I ran into a problem like this in an early 1900's house my dad and I were remodeling. I don't believe ours were quite as bad as 24" centers, but it certainly felt like a trampoline when you walked on the floor upstairs. I big portion of the problem was resolved when we removed the thousands of pounds of lathe and plaster and replaced it with modern drywall.  As far as the floor joists went, we ended up using a 20 ton bottle jack to raise the bowing centers of the existing joists and sandwiched new 2x8's on either side and glued and bolted them all together. We then installed new oak hardwoods upstairs and when it was all said and done those floors/ceiling were solid. That's been 10 years ago now, with no signs of cracking in the ceiling.

Mediastinia

We still have some load reducing to do. All rooms had multiple layers of carpets and flooring added. We were fortunate that when some weight added (i.e. kitchen brought inside with electricity), supports added in basement.

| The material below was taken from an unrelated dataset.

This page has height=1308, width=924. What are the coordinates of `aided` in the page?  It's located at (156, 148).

Hand hewed beams under load bearing walls (lathe and plaster) had supports put under them, probably early as they are timbers, some with bark, set on fieldstones. More of these under main beam as well. No problems there.

We do intend to replace extremely weakened log floor joists. These will be replaced with log joists. Spent 4 months before winter repairing 1860's fairly large two story barn. We replaced log roof rafters with log roof rafters. In house, will replace as needed as I work on individual room floors.

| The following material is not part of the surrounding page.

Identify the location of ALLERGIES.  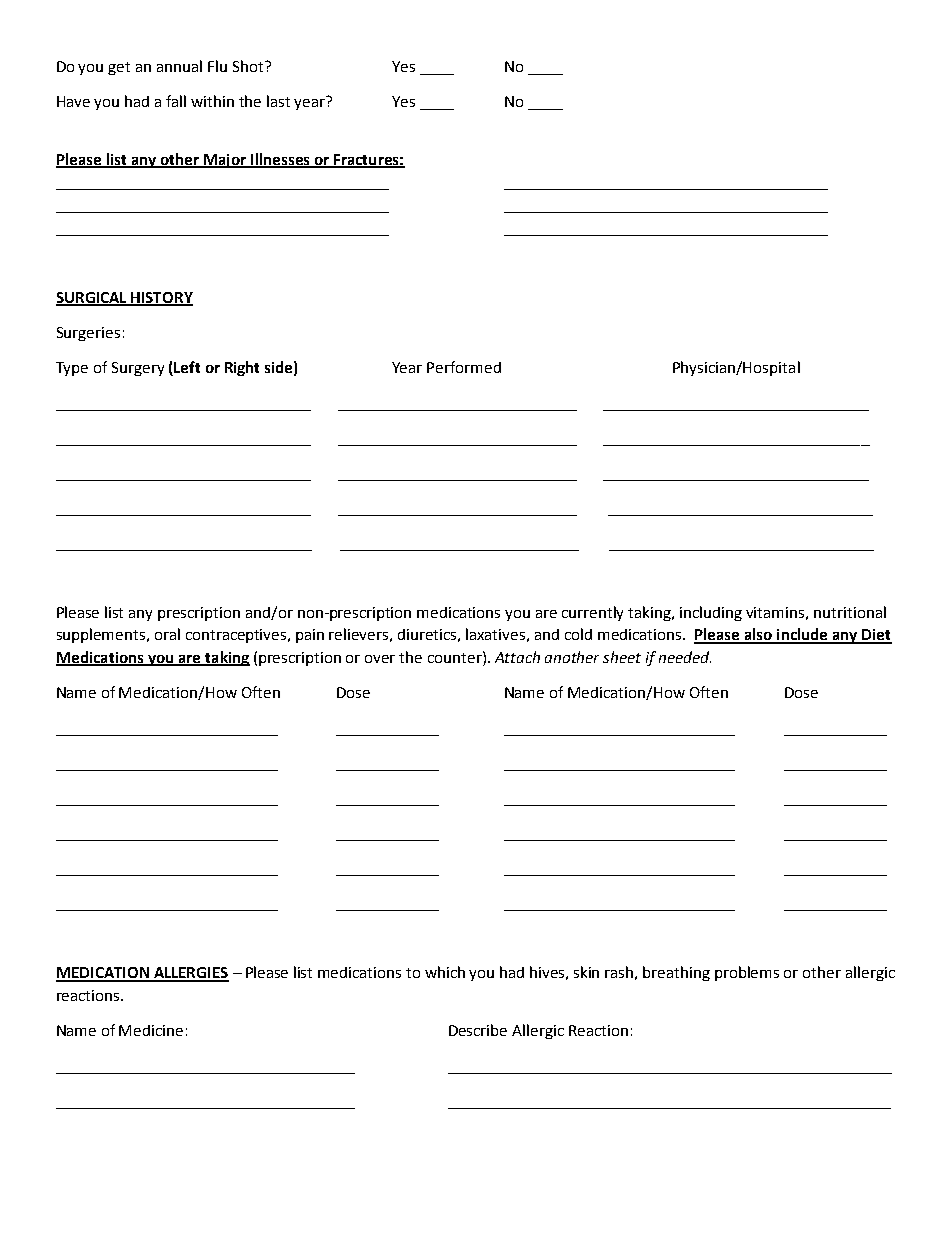
(190, 974).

Putting in modern joists is a compromise I am willing to make because 24 and 27 centers make floors springy between them. My other compromise I am willing to make with my ancestor's work (their pictures on the walls always looking at me), is put support under 17 foot spans, as either a beam runner across or individual posts. Stairs come down on this side (inside stairs!, another modern convenience added!). Add support to 13 foot side as needed.

We will stain the joists and paint the hangers to reduce their distraction from the logs joist. All electrical and plumbing now on logs will be moved to these.

Am thinking of using 2 x 8's, trimming down to not hang below main beam and clear stonewalls to increase stiffness. I will use heavy gauge hangers that require lower screw counts.

Never found much on plain center cut sawn lumber kiln dried for joists. Any experience with this option?

2400 MSR lumber E# may be 2.0E

Don P

That's a convoluted problem. If you run a girder at midspan under the 17' span and the modern joists are at 2.33' spacing with a 50psf total floor load then they can carry the floor load exclusive of the log joists, the logs are then what is keeping the floor deflection down and the modern joists are bearing the load, then you might just borate and keep the existing joists. Don't notch the modern joists more than 1/4 depth and taper that notch out gently, not a sharp re-entrant stress riser corner, those split. The 13' span passes in bending but fails in deflection at about 13/16" under full load. Doubled up they pass.

If the floor is deflected, if it has taken a permanent set, when you tip up new straight joists under there it may just rip the floorboards up off the sagging log joists. Check the floor with a string, if it's bad that is a real possibility. The beetles are more than likely in the floor as well, I've redone it all before, check and think about what you are seeing.

Mediastinia

Feeling better about this. 

With a modest goals of making things better, limiting impact on appearance and doing no damage, working mostly solo . . . I'm thinking of this,

Materials
1. Doubling 2 x 6 2400 MSR SYP
2. Simpson LUS26-2 hangers (or HUS26-2, 14 vs LUS 18 gauge,  4x LUS cost; suppose to carry same load)
3. Simpson SD10 screws (#10 x 2 1/2, approved for this use)

Assembly
1. Doubling with screws and adhesive 
2. Will put in pilot holes for hangers
3. With logs in the way and stairs on 17' span side, I was planning on putting in posts under individual joists. I have dense black walnut stand to thin, so post may be this.

I have ideas on screws and adhesive, but would like input on what others have used and suggest. I can keep assembled joists in barn to dry glued joists.